I haven't thought about the paper tigers as they relates to busting lard. I'd like to think I have no fears about having a normal BMI, but perhaps I do; perhaps that's what's holding me back.
The tenacity is definitely missing in action. I can read an article or a blog post and think to myself, "YES! That's what I want!" But by the end of the day, the thrill is gone. I need to learn to be tenacious 24/7, not just the first six hours each morning, when I'm blogging, busy and not especially thinking about food.
The sad thing is, I don't do anything – work outside my home, take care of children, support elderly parents – that needs rewarding. You know what I mean, don't you? I can't use my stressful life as an excuse for making poor food choices. The rigors of daily living aren't making me so tired I have to spend my spare time on the couch. I don't have any stress! If you listen to the news, you might think I'm the only person in the U.S. who doesn't.

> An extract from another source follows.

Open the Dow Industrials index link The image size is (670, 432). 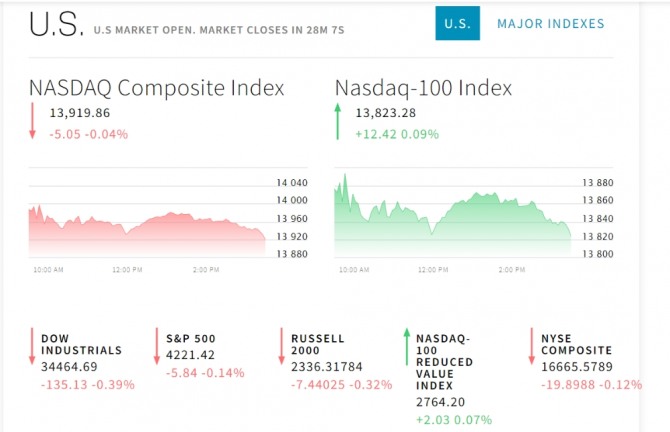[x=81, y=344]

Tenacity. I wish someone would bottle and sell it. I'd be first in line.
3 comments:
"I don't have any stress! If you listen to the news, you might think I'm the only person in the U.S. who doesn't."
Wow, I thought I was the only person in the world that felt this way, but I'm happy to find out I am not alone.
I do have a job that occupies me about 50 hours a week and I do work with the same discipline as I exercise and sometimes it causes stress. But, working in sales, if I allowed work to control my self-esteem and outlook on life, I'd either be perpetually miserable or suicidal. My lawyer friends tell me it is because I don't work hard enough, I like to think it is because I'm very efficient.
Nonetheless, as a firm believer in free will I think the "stress overpowers my will to do things for myself" is just a cop-out. Or maybe I'm just unsympathetic.
I actually function best when under at least SOME stress. I do well when under a LOT of pressure, I hate to admit.
Boredom also causes excessive eating, not just stress.